What the task requires: Arrange as a JSON list of strings the lines starting with the line containing "Task: Click the Father label under Armand" and going on through the line containing "The image size is (1167, 391).", one string per line, with blank lines left out.

Dataset content:
◇ ◇ ◇

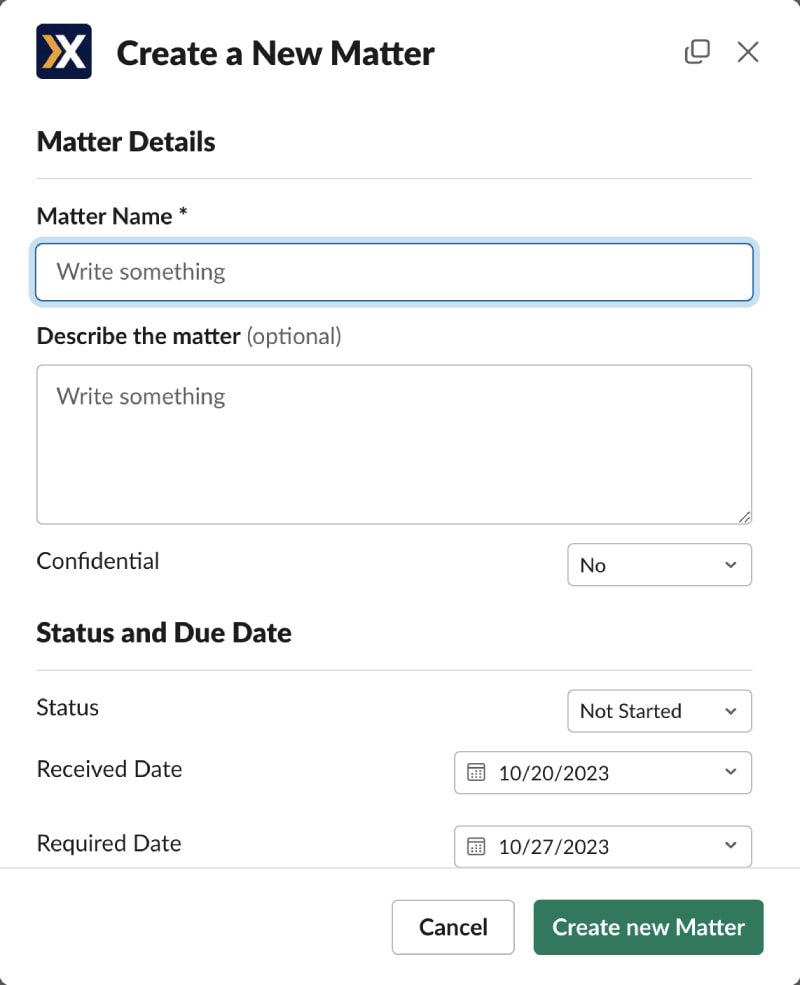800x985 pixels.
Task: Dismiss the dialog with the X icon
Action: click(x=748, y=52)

◇ ◇ ◇

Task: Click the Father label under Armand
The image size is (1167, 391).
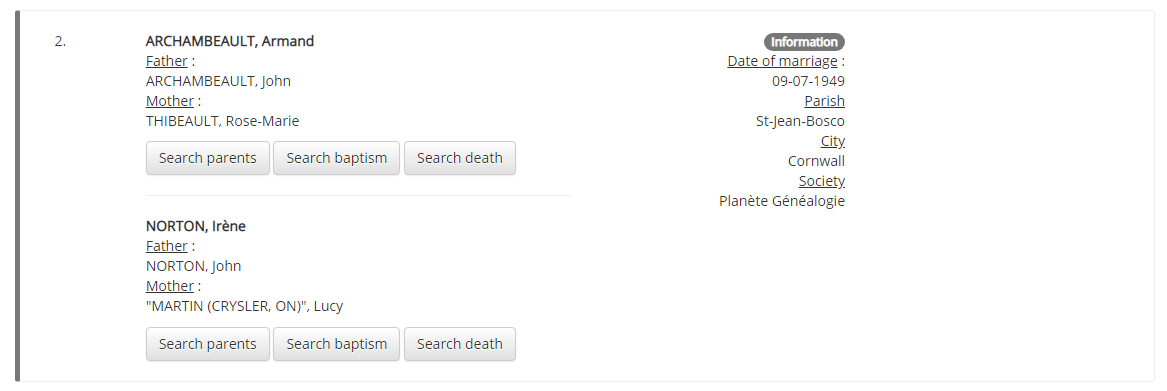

◇ ◇ ◇

The solution:
[
  "Task: Click the Father label under Armand",
  "The image size is (1167, 391)."
]